David Hayes is a skilled, versatile and prolific conductor. He is the Music Director of both the New York Choral Society and the Mannes Orchestra. He has also served on the conducting staff of The Philadelphia Orchestra and the New York Philharmonic. David has also overseen concerts for the European Center for Opera and Vocal Art, the Los Angeles Master Chorale, the Washington Chorus, and the Louisiana Philharmonic.
On Nov. 18, David will be conducting the Mannes Orchestra as they perform works by Bolcom, Ginastera and Harris. He caught up for some Q&A with Downtown earlier in the month to talk about his upcoming events and what actually got him to where he is today as an in-demand conductor. More info on David and other upcoming concerts can be found on The New School’s website.
What can you tell me about the upcoming event series for the Mannes School Of Music? Any particular events you are most excited about?
David Hayes: The entire year is a celebration of Mannes’ Centennial, so the events that are coming up not only celebrate Mannes’ history but also its present and future. We are focusing on composers, alumni and faculty — like our recent Alice Tully Hall Orchestra concert which was led by JoAnn Falletta (an alum) with music by Bohuslav Martinu (faculty in the 1950’s), as well as a cello concerto by composer Paul Moravec and played by Jeffrey Zeigler (both current faculty). We have exciting projects coming up with composer Kaija Saariaho (Composer-in-Residence this Fall) more music on the next Mannes orchestra by a former faculty member (Roy Harris’s 3rd Symphony) Mozart’s Cosí fan tutti, staged by our fabulous opera department, and then two exciting “movie” projects: “(Un) Silent Night featuring a live score played to Harold Lloyd’s Safety Last, and Howard Blake’s score to the beloved film The Snowman at the Metropolitan Museum of Art. And that’s just the Fall semester!

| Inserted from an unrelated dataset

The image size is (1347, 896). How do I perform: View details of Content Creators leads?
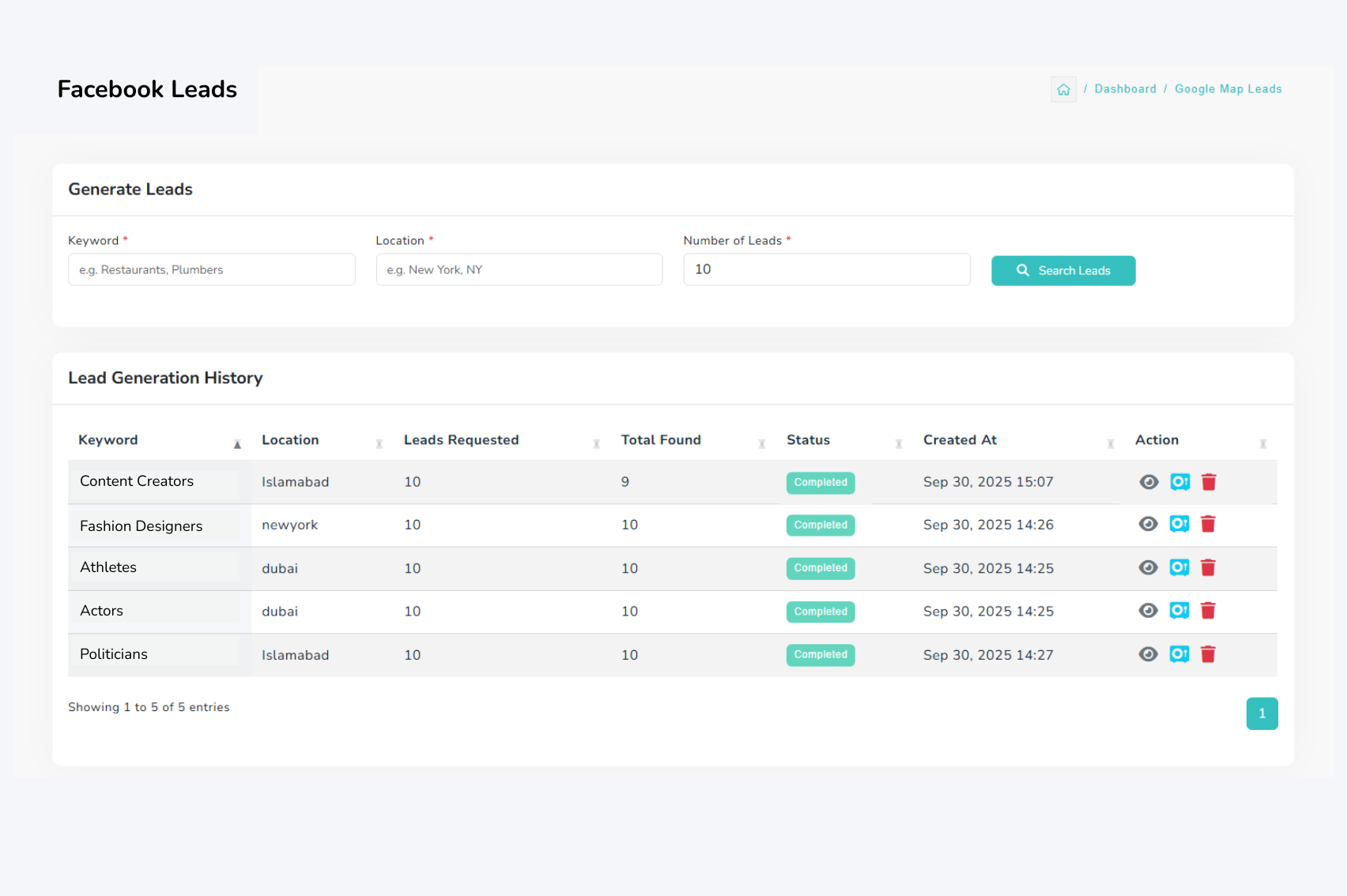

Where was the first Mannes-related event you ever worked on?
DH: I think the first Mannes Orchestra Concert I ever conducted was at Symphony Space, 96th & Broadway. Rhat was when the school was at its previous home on West 85th Street.
You are a Music Director for several organizations beyond Mannes. What else do you have coming up?

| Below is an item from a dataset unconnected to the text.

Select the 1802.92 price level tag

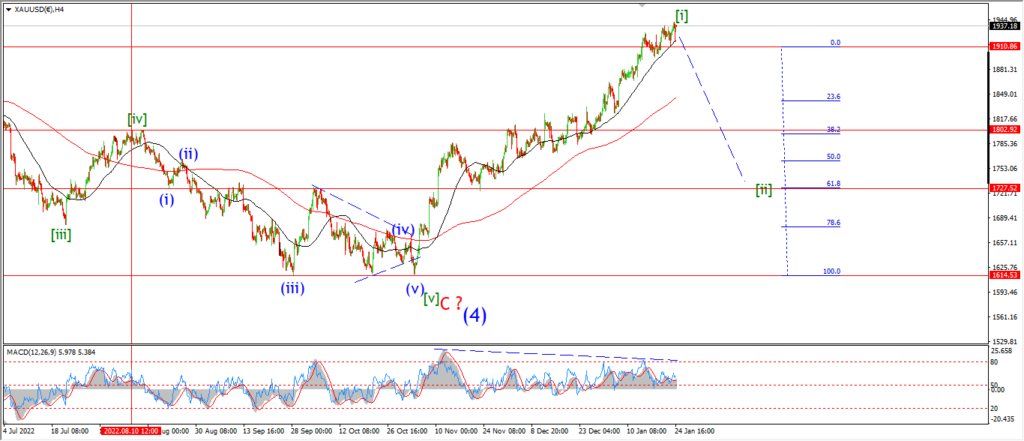(1004, 130)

DH: I’m leading performances with the New York Choral Society at St. Patrick’s Cathedral on Nov. 9, the U.S. Premiere of a concert Mass by Maltese composer Joseph Vella, and then a Christmas Concert at Alice Tully Hall on Dec. 21st. We return to Carnegie Hall in February for music of Duruflé and Haydn and then give the New York City premiere of James MacMillan’s St. Luke Passion in April.

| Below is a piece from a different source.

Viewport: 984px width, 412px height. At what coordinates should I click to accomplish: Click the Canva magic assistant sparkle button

Was it always the plan for you to be a conductor? Were you ever focused on being a full-time instrumentalist?
DH: I always had it in the back of my mind that I wanted to conduct. So while I studied violin and viola and was playing a lot — tons of “gigging around” — my professional conducting life started taking off quickly after my graduation from the Curtis Institute of Music and I simply didn’t have to time to play anymore. So I never did work exclusively as a full-time instrumentalist.
Outside of the classical and orchestral realm, have you attended any concerts recently?
DH: Actually, no! My schedule is so jam-packed that I can barely keep up with my own rehearsals and performances. It’s really hard to find time to hear other concerts — much as I’d like to!
Do you have a favorite album of 2016?
DH: Hmm, nothing specific that was released just this year. But I recently downloaded some performances of pianist William Kapell — seriously good playing!
When not busy with music, how do you like to spend your free time?
DH: I read a LOT. Besides that? going on long walks down the East River Promenade and binge-watching Gotham and Stranger Things!
Do you have a favorite restaurant in New York?
DH: I adored the Beacon restaurant on 55th near 6th Avenue, but it closed. My current favorite is Vic’s on Great Jones Street — wonderful food!
Finally, David, any last words for the kids?
DH: My simplest advice is “truly love what you do.” This is a very hard life, with lots of sacrifices. The only way it makes sense is if you love it so much that you can’t imagine ever doing anything else. If you have that fire inside, you at least have the possibility of success!